DOCUMENT EXTRACT ->
#####
Linux: Text Processing: grep, cat, awk, uniq

By Xah Lee. Date: . Last updated: .

This page is a basic tutorial on using Linux shell's text processing tools. They are especially useful for processing lines.

Get Lines: grep

grep is the most important command. You should master it.

Show Matching Lines

# show lines containing xyz in myFile
grep 'xyz' myFile
# show lines containing xyz in all files ending in html in current dir top level files
grep 'xyz' *html

Grep for All Files in a Dir

# show matching lines in dir and subdir, file name ending in html
grep -r 'xyz' --include='*html' ~/web

Here's what the options mean:

-r
All subdirectories.
--include='*html'
Match file name by a glob pattern (* is a wildcard that matches 0 or more any char.).

grep without regex

Use the option -F. (F means “Fixed string”)

# search ruby source files that contains  .* literally
grep -F '.*' *rb

This is useful when you want to search complicated string in source code, such as *@$.*#+-/\|`.

If your string is really complicated, you can put it in a file, and use the option --file=my_pattern_filename for the search text. Example:

# search js source code in dir and all subdirs. The regex is stored in file named myPattern.txt
grep -r --file=myPattern.txt --include=*js .
#####
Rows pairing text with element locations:
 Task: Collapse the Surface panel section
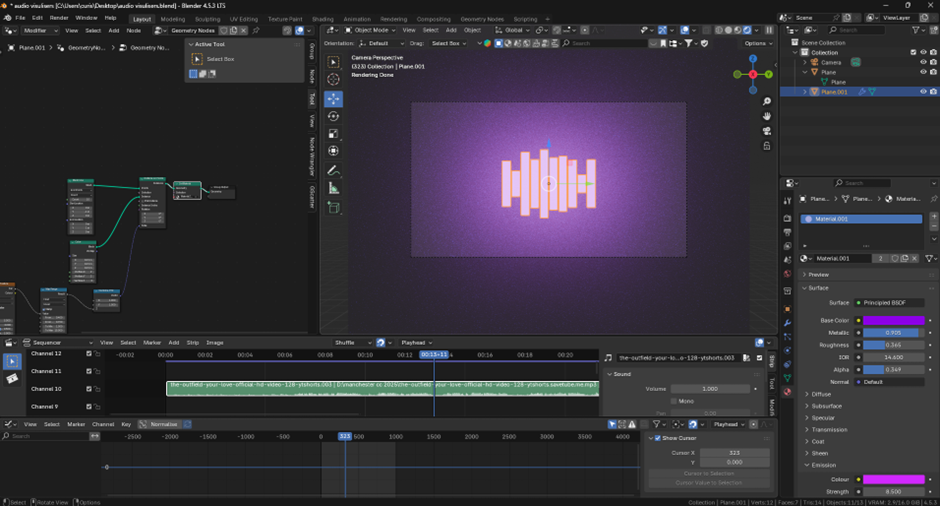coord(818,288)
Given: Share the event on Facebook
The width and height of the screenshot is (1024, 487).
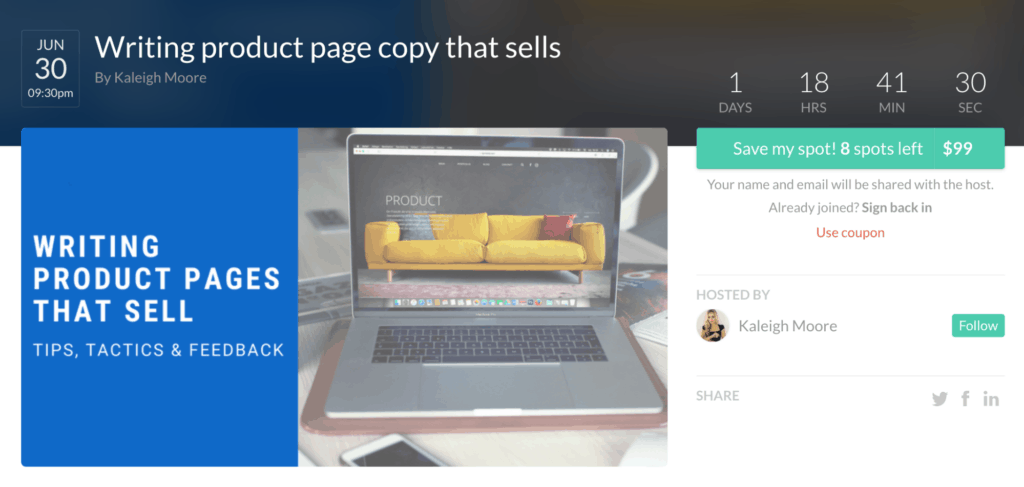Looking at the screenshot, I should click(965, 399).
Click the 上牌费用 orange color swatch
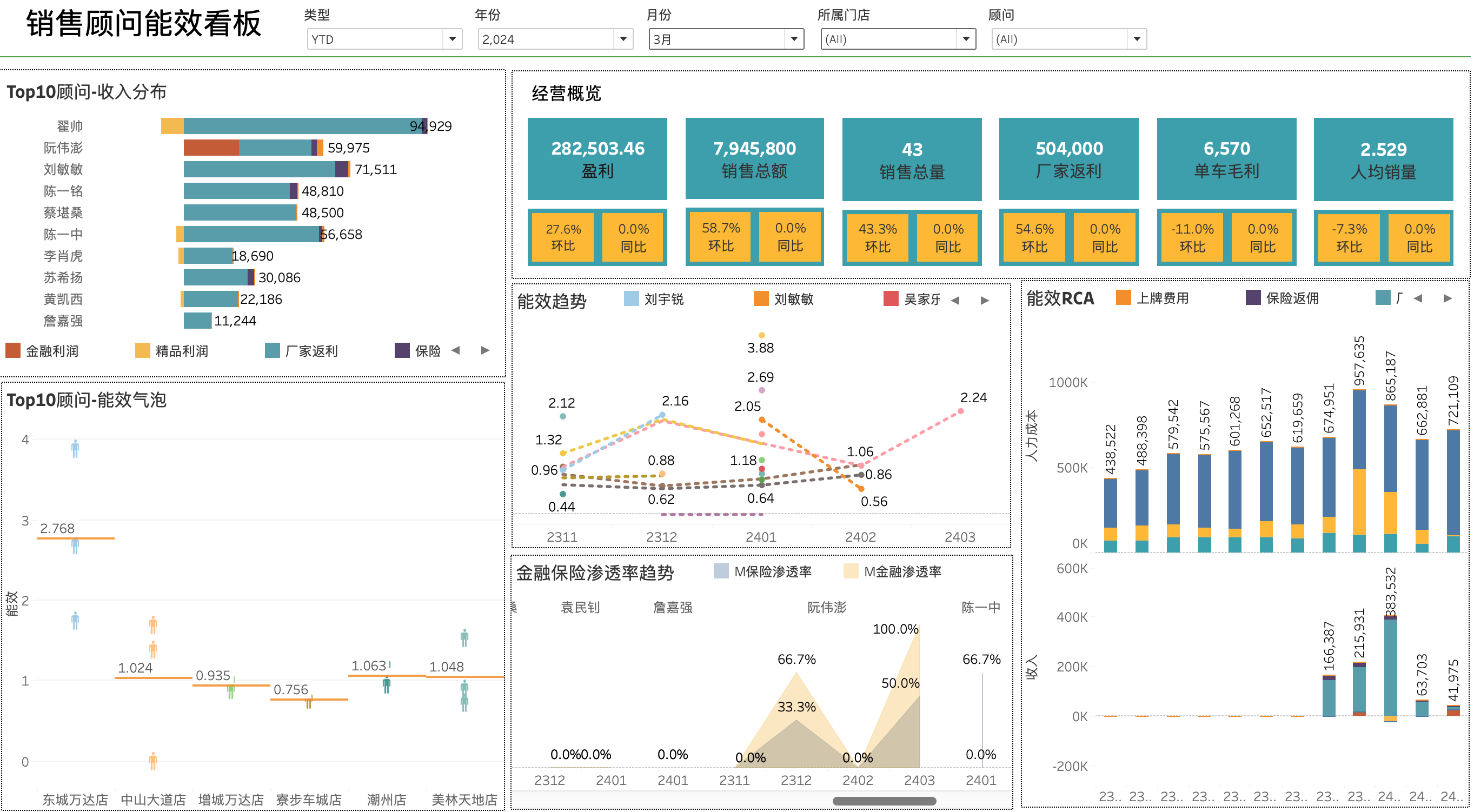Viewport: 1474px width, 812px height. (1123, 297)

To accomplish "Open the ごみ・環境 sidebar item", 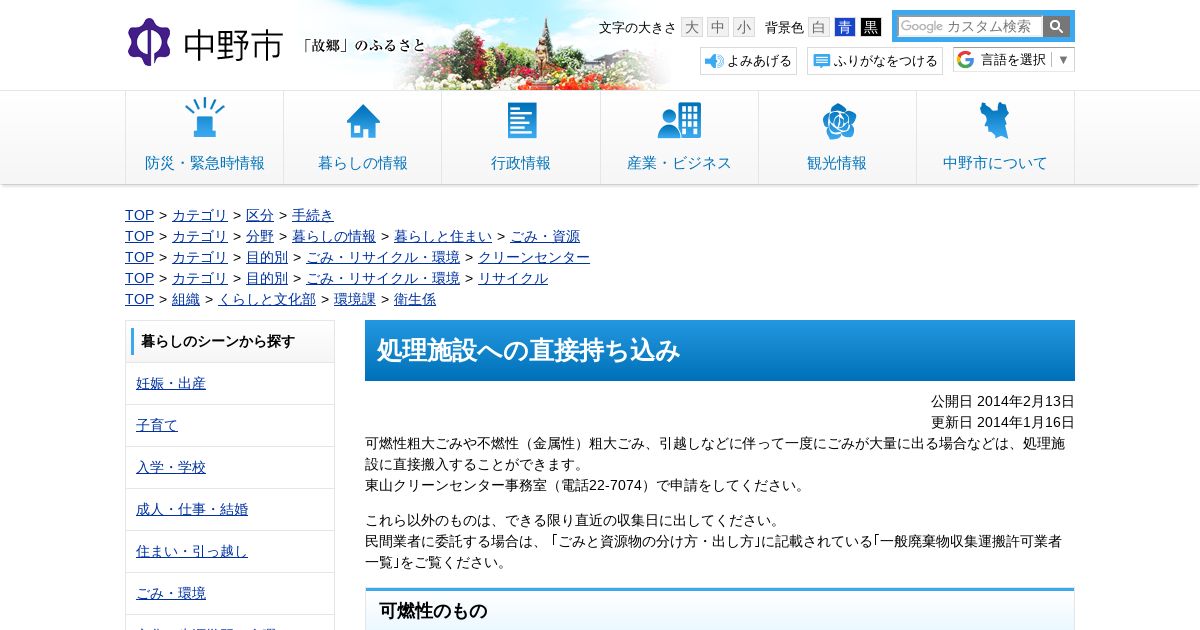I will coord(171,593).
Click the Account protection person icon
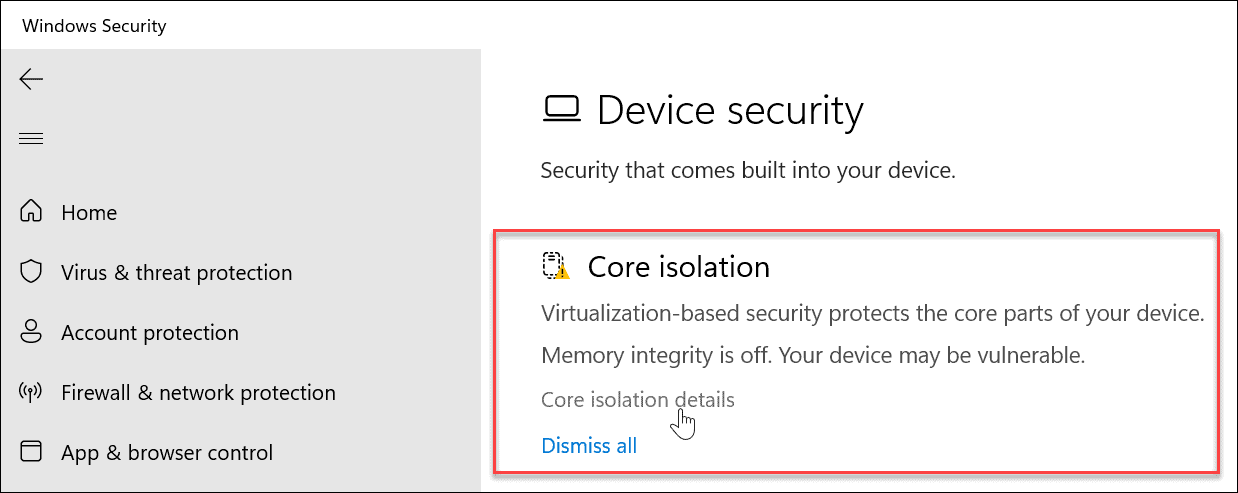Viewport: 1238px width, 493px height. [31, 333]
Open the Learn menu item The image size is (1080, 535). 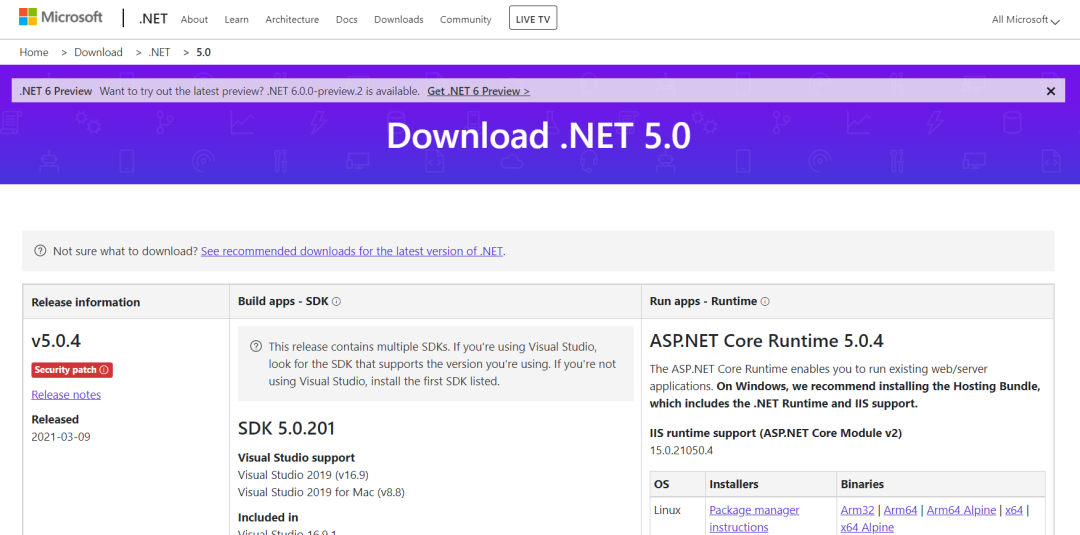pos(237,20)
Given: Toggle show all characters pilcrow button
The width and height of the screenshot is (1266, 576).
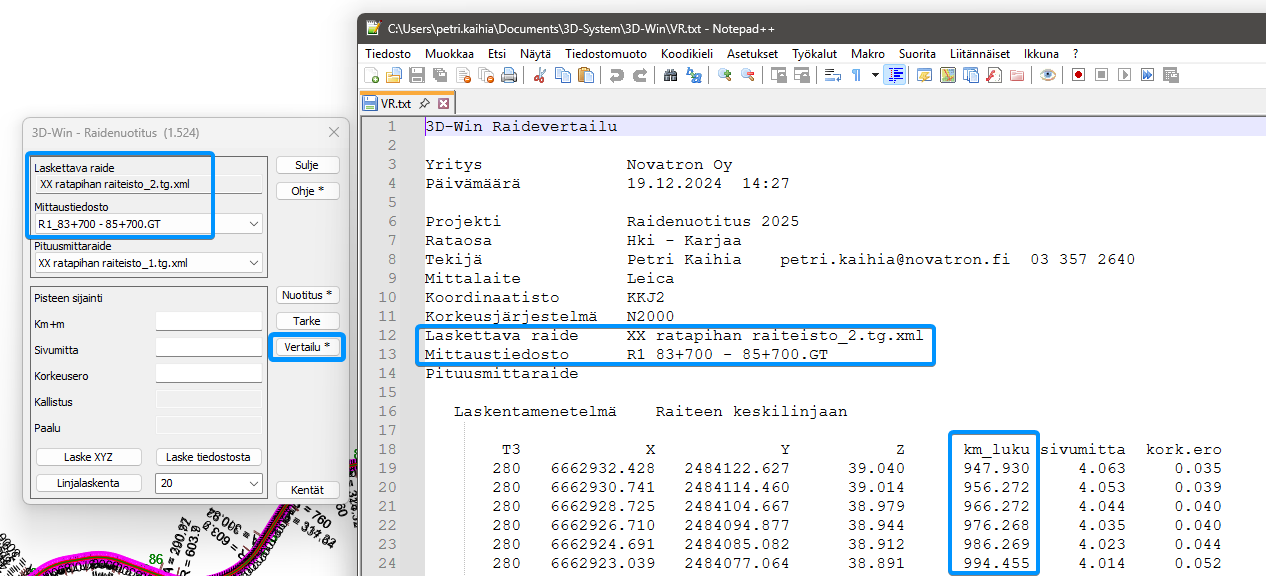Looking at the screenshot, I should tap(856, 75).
#####
WORK TO DO ->
- a) In the Linux text-processing tutorial, what does the letter F in grep's -F option stand for?
- b) Continue the Linux text-processing tutorial from the point where it stops.

ANSWERS TO THE EXERCISE ->
- a) Fixed string.

- b)
Most Useful Grep Options

Options for Pattern String

-F
Use fixed string. (no regex)
-P
Use Perl's regex syntax. (Perl and Python's regex are basically compatible.)
-i
Ignore case.
-v
Print lines NOT containing the pattern.

Examples:

# print lines not matching a string, for all files ending in “log”
grep -v 'html HTTP' *log
# print lines containing “png HTTP” or “jpg HTTP”
grep -P 'png HTTP|jpg HTTP' *log

Options for File Selection

Output Options

-H
Include file name in the result.
-h
Do NOT print file name.
-l
Print just file name; do NOT print the matched lines.
-L
Print just file name that does NOT match.

More Grep Examples

# print lines containing “html HTTP” in a log file, show only the 12th and 7th columns, show only certain lines, then sort, then condense repeation with count, then sort that by the count.

grep 'html HTTP' apache.log | awk '{print $12 , $7}' | grep -i -P "livejournal|blogspot" | sort | uniq -c | sort -n
# print all links in all html files of a dir, except certain links. Output to xx.txt

grep -r --include='*html' -F 'http://' ~/web | grep -v -P 'google.com|twitter.com|reddit.com|wikipedia.org' > xx.txt

text columns, awk, sort, unique, sum column …

show only nth column in a text file

# print the 7th column. (columns are separated by spaces by default.)
cat myFile | awk '{print $7}'

For delimiter other than space, for example tab, use -F option. Example:

# print 12th atd 7th column, Tab is the separator
cat myFile | awk -F\t '{print $12 , $7}'

Alternative solution is to use the cut utility, but it does not accept regex as delimeters. So, if you have column separated by different number of spaces, “cut” cannot do it.

remove duplicate lines

sort myFile -u

or

sort myFile | uniq

To prepend the line with a count of repetition, use sort myFile | uniq -c

sum up 2nd column

awk '{sum += $2} END {print sum}' filename
Sum the 2nd column in a file.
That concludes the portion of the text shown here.